6. Do the narrator and his mother have the same idea of what is required, or what it means, to be an American? How do their expectations compare with their experiences—his as a student and hers in the nail salon?
7. How does being raised by two women, whose own relationship is complicated and fraught, impact the narrator? What does he come to understand about violence, sexuality, and loyalty from them? How does their triad blur the lines between generations, and within typical mother-daughter/mother-son relationships?
8. Whom does the narrator have as a father-figure, if anyone? What does his relationship with Paul offer, and how is it limited?
9. What does the narrator take away from the story of Tiger Woods? How is his example both inspiring and unattainable?
10. What are the terms of the narrator and Trevor’s love, if any? What does their refusal to name or speak about their relationship do to free, or limit, it?
11. Part II ends with a poetic ode to Trevor, in which the narrator switches his point of view. How is he able to write about Trevor in the context of the letter? What would happen if his mother read it?
12. What is the author’s relationship with pain and violence, inherited and lived first-hand? How does he represent pain he suffers (from his mother and Trevor) in his writing? Compare how he relates painful versus pleasure: “Sometimes being offered tenderness feels like the very proof that you’ve been ruined” (119).
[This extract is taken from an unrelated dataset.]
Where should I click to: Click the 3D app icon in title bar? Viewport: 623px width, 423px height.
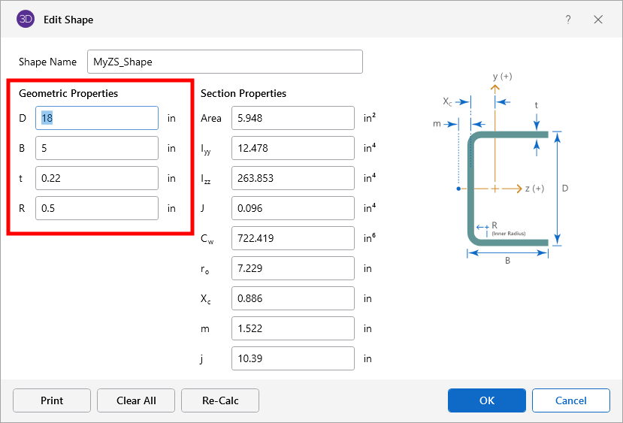tap(26, 20)
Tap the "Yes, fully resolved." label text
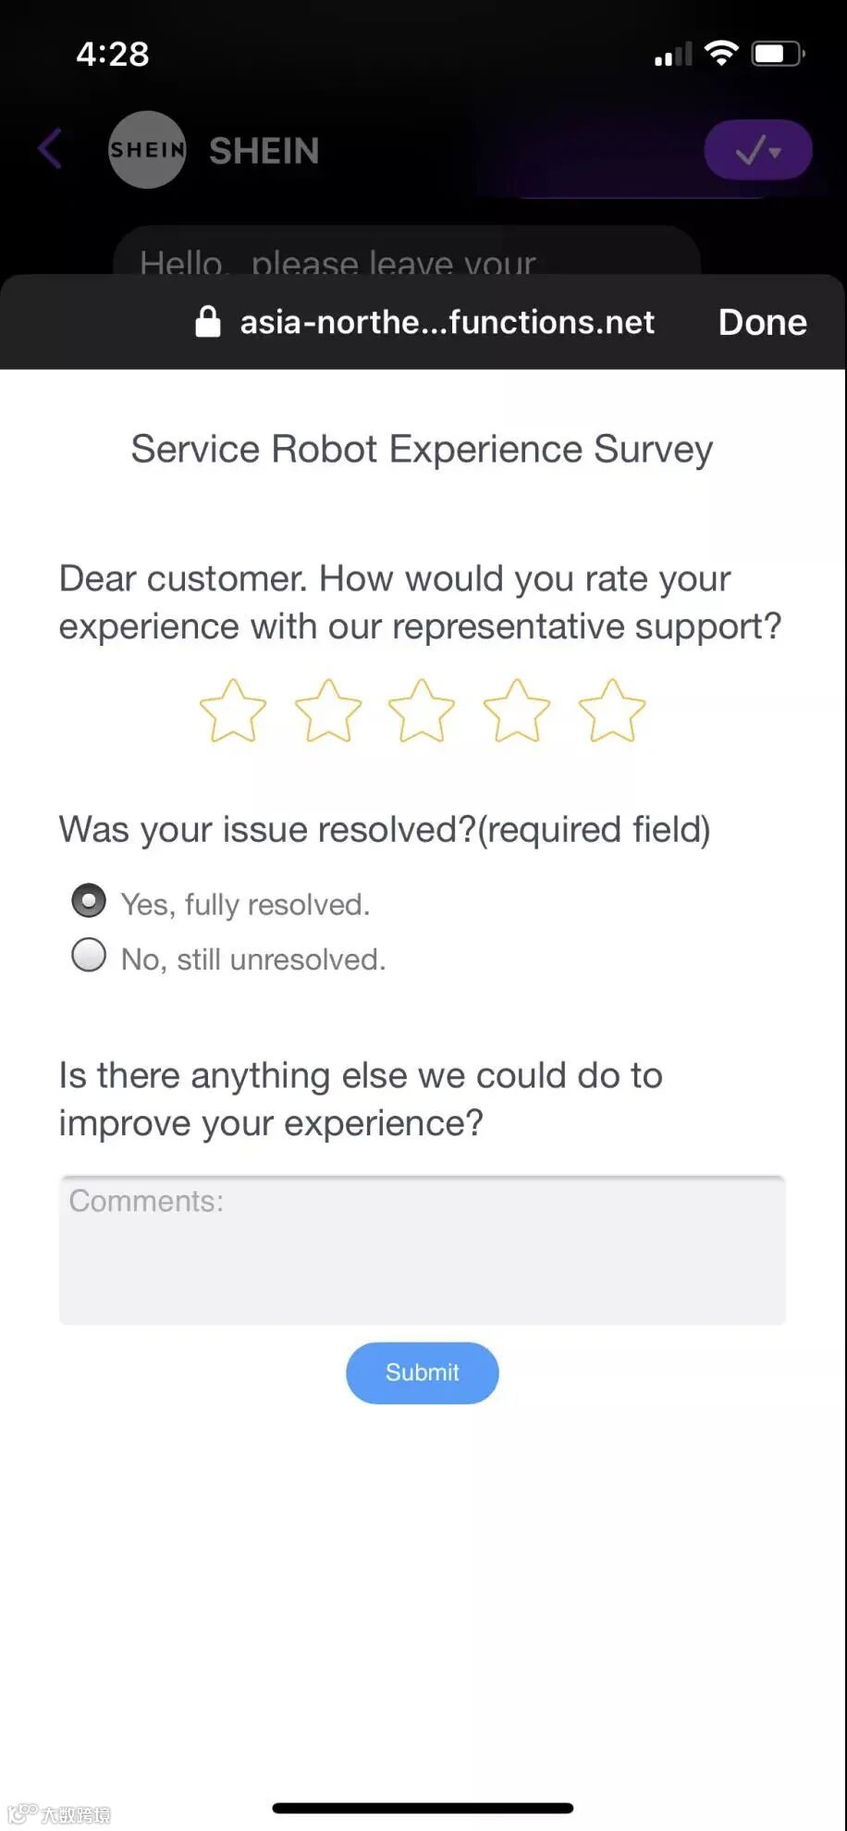Screen dimensions: 847x1831 click(245, 905)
13. How are both Trevor’s family and the narrator’s marginalized by society? Discuss the role of drugs for the young men and their friends in how they exercise agency and respond to the uncertainty of their lives.
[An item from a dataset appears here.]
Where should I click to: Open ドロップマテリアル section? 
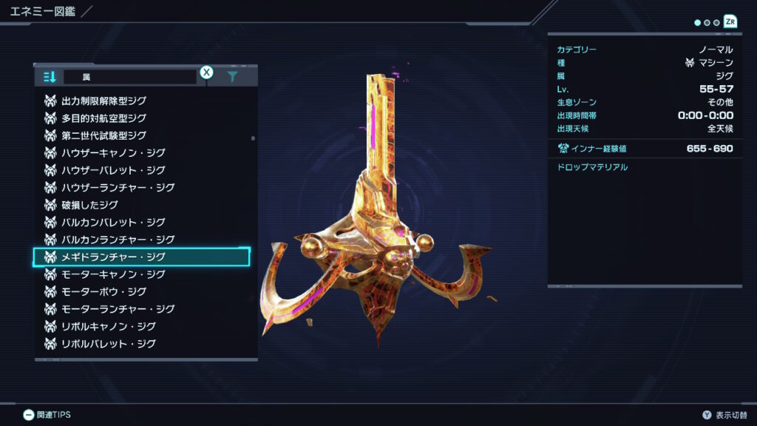pos(592,167)
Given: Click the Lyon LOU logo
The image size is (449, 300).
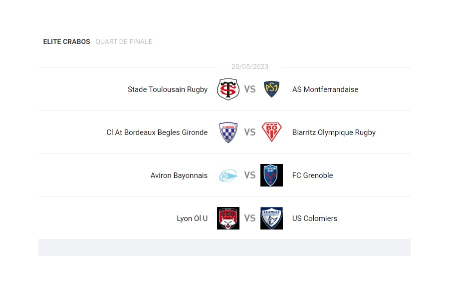Looking at the screenshot, I should point(228,219).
14. How does he respond to Lan’s PTSD from the war in Vietnam? What about his life is like a war?
15. What sacrifices do all the characters make in the novel? Consider which ones are voluntary and which are involuntary with regards to this reflection by the narrator: “What do you call the animal that, finding the hunter, offers itself to be eaten? A martyr? A weakling? No, a beast gaining the rare agency to stop. Yes, the period in the sentence—it’s what makes us human, Ma, I swear. It lets us stop in order to keep going” (118).
16. In addition to being a letter, the words of the book are an oblique ode to Trevor. How does the narrator use language to honor his memory, literally and metaphorically? Consider the description of his scar like a comma, and a mouth like a period.
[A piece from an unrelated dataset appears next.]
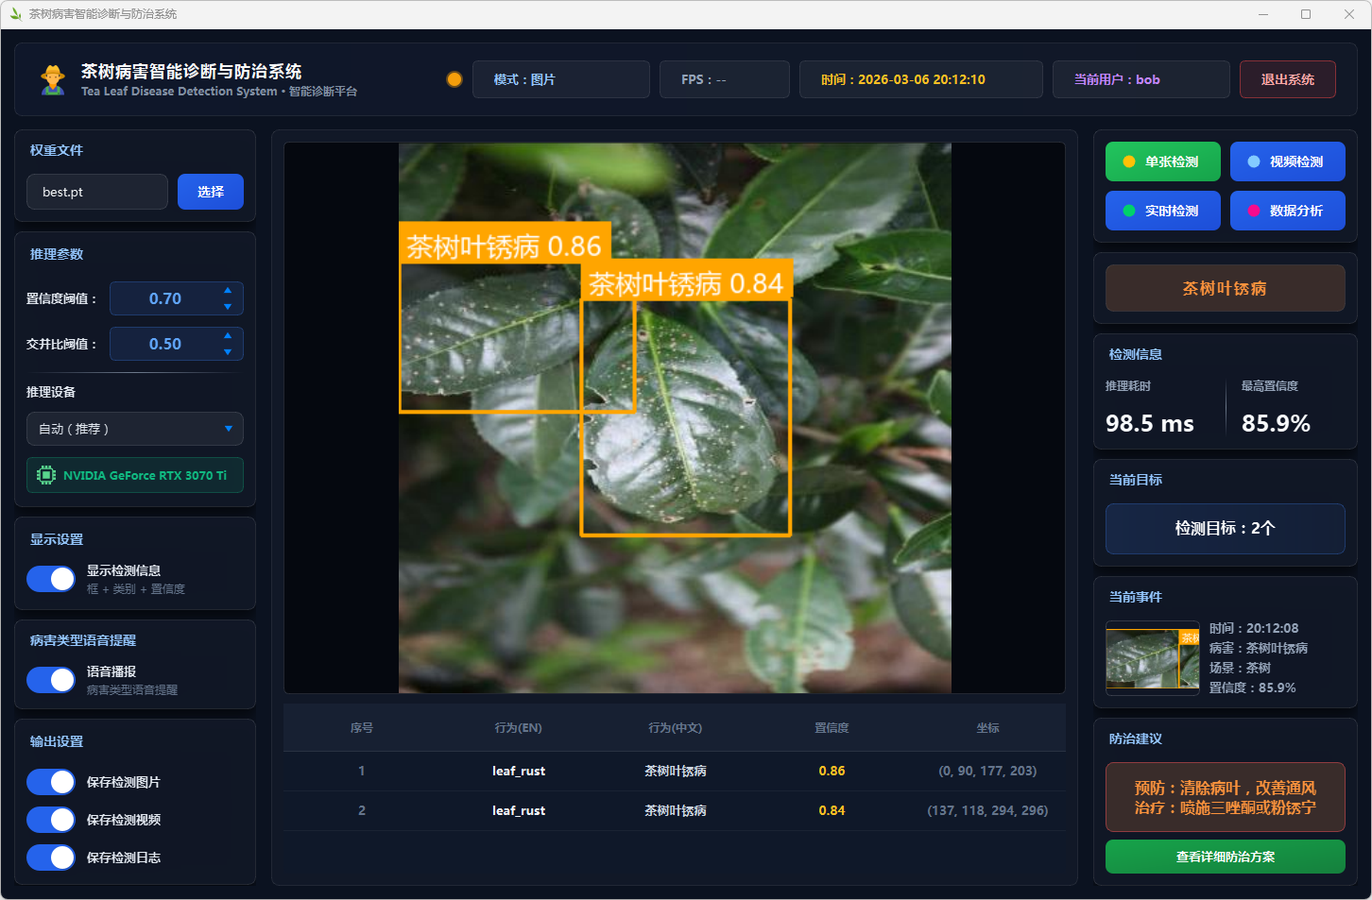Toggle the 显示检测信息 switch

click(x=51, y=579)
17. Discuss the setting of the novel and its various enclaves—the city versus the tobacco farm, etc. Does the narrator seem to be shaped by his environment, or vice versa?
18. Does the family’s story evoke pity or sympathy from you as a reader, and why if so? Consider how they use mood rings to evaluate if they’re happy, and the idea that “Good was more often enough, was a precious spark we sought and harvested of and for one another” (214).
19. While reading, did you know that the novel was autobiographical? How did that affect your understanding of the story if so, and if not does that change your interpretation of it now?